Weirdo Guide to Dublin Pubs: The Palace Bar

The exterior of The Palace BarI know it’s been a minute, but between offspring, work, Eurovision and work travel, I had a lot on, so going out anywhere in Dublin wasn’t happening over the past few weeks, though going out in London for delicious cask mild and bitter was a nice bonus of the work travel.

On a side note that, back when I worked for dot-coms in the 1990s would have been a pop-up (this is before pop-up blockers were invented, children), I did very much enjoy a quick pint of ‘modern’ beer at The Kernel, but it’s always cask I seek out when on the Neighbouring Island, though I am happy to continue to report on the small-but-something cask resurgence happening here at places like The Black Sheep and the soon-to-be-reborn-again Underdog.

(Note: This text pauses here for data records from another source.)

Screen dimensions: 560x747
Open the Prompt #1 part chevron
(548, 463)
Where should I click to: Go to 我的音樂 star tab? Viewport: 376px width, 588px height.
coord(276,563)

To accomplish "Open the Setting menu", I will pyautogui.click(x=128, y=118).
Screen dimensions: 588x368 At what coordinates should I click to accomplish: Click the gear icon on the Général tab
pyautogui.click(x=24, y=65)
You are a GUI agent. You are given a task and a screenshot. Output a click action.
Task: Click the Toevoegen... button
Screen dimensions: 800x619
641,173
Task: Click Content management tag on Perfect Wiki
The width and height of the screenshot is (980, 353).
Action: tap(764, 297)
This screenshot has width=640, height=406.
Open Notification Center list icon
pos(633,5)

Up North, homebrew stalwarts Get ‘Er Brewed have had a lovely series on cask by Matthew Curtis, and it was a nice coincidence to read the third part this week, especially the note on the cask line at Bullhouse East in Belfast, since I’m headed in that direction this weekend to celebrate a certain beer historian’s birthday. I was fortunate to live in places in the US with easily available cask – indeed, regular cask festivals – in both Philadelphia and Seattle, so I do hope that an increased focus on how great cask can be will encourage more of it on the island of Ireland – and this, dear reader, is where you would have closed your pop-up window, likely with an actual button, possibly animated, at the bottom of your window.

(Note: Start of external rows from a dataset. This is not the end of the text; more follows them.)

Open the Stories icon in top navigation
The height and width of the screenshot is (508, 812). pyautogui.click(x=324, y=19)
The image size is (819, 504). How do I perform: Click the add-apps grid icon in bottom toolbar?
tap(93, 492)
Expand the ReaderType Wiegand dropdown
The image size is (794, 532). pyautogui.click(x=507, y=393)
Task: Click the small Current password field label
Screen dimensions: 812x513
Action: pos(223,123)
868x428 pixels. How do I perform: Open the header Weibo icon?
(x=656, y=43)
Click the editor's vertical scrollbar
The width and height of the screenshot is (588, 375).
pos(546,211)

The stained glass inside The Palace BarAnd so back to regular service, and this week’s Dublin pub – which does contain unused (or possibly entirely prop) hand pulls, as it happens – but we’ll give it a pass. We’re heading back into more touristy realms and crossing the river to the south side, but only just; The Palace Bar sits in between visitor hotspots like Temple Bar and Trinity College (plus, uh, the National Wax Museum), but I’ve always found it a pleasant place to stop in, even with a crowd, as you can still get beers from Rye River or The White Hag in addition to your Guinness, plus a top-notch whiskey selection. And it has a proper history to it – the Victorian interior is genuine, not the sort of ersatz mix you find in IrIsH pUbS elsewhere (and, regrettably, even in Dublin, sometimes – anyone who spends much time in my neighbourhood knows exactly which recently-renovated pub I’m likely being wildly unfair about; honestly, all would be forgiven if they would just put in one local craft line – sorry, yet another digression). But from its beautiful exterior which regularly features on the sort of ‘pubs of Dublin’ posters tourists buy at Carrolls to the dark-wood interior, it would be well worth a look-in, even without the welcome variety of beers, though I’m partial to the (often less crowded) back room with its glorious stained glass. Indeed, Publin has an entire feature on stained glass in Dublin pubs that is also well worth your time.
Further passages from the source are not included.